Você também apresenta um programa na TV local, certo? Conte um pouco sobre ele.
Nesses cinco anos do programa Feito pra Você, fizemos mais de mil receitas. Foi a coisa mais bacana, pois pude ter contato com todo tipo de ingrediente – como quiabo, polvo ou castanha, que normalmente não usaria na minha cozinha. O programa começou em 2008 já comigo – é um quadro de culinária, com 6 a 8 minutos de duração, que gravamos no primeiro andar do restaurante. Nele, fazemos todo tipo de prato, desde bolo de liquidificador assado no micro ondas até coisas os mais elaborados, como uma moqueca.
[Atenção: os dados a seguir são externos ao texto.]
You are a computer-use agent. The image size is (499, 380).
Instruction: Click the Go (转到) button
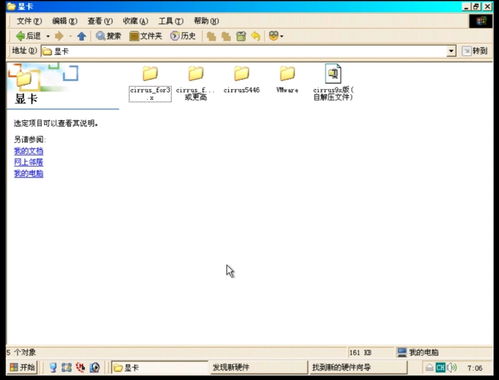click(475, 51)
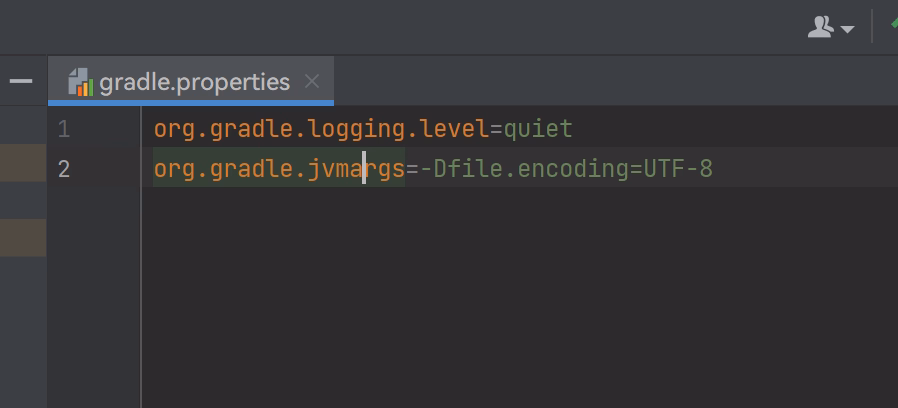Click the green build hammer icon

(x=894, y=23)
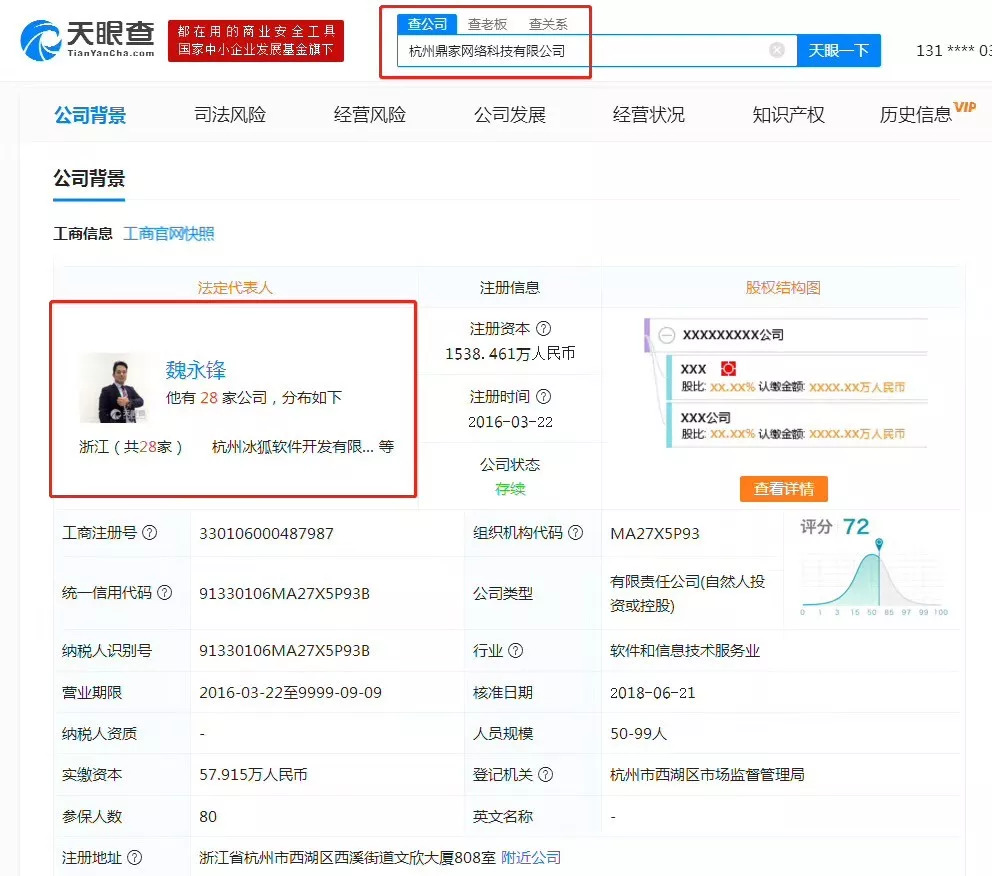Click help icon beside 注册地址

[135, 858]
Fizemos até foie gras. Tentamos incluir ingredientes diferentes para torná-lo variado, embora as receitas mais acessadas no site sejas as mais comuns, que as donas de casa fazem. Às vezes, convido outros cozinheiros, quase todos de Maceió, como o jovem Jonatas Moreira, que tem o Akuaba, um restaurante de cozinha baiana, e uma técnica muito apurada. Alguns chefs que convidei para virem ao meu restaurante também participaram, como o André Falcão, do La Pasta Galleria de Recife, e a Renata Cruz, do restaurante Amici (SP). Por causa desse quadro, até o horário do jornal da Globo mudou!
Você tem outros projetos?
No final do ano passado, inauguramos o restaurante de Aracaju, o Picuí Gourmet. Servimos muito frutos do mar, como sururu (molusco dentro de duas conchas, muito popular no Nordeste) e siri. Treinei um chef para ficar em Aracaju nos primeiros meses. Nele, fizemos uma cozinha no salão, como no de Maceió, que usamos para aulas e eventos. As pessoas estão mais curiosas sobre o que estão comendo. Também pretendo que nele exista o Picuí convida, que recebe cozinheiros de outros lugares para um grupo pequeno de pessoas. Também acabamos de estrear um quadro de culinária no programa local de maior audiência em Sergipe, o Você em Dia. No mais, meu projeto é descobrir ingredientes locais, mas que não são muito comuns na nossa cozinha.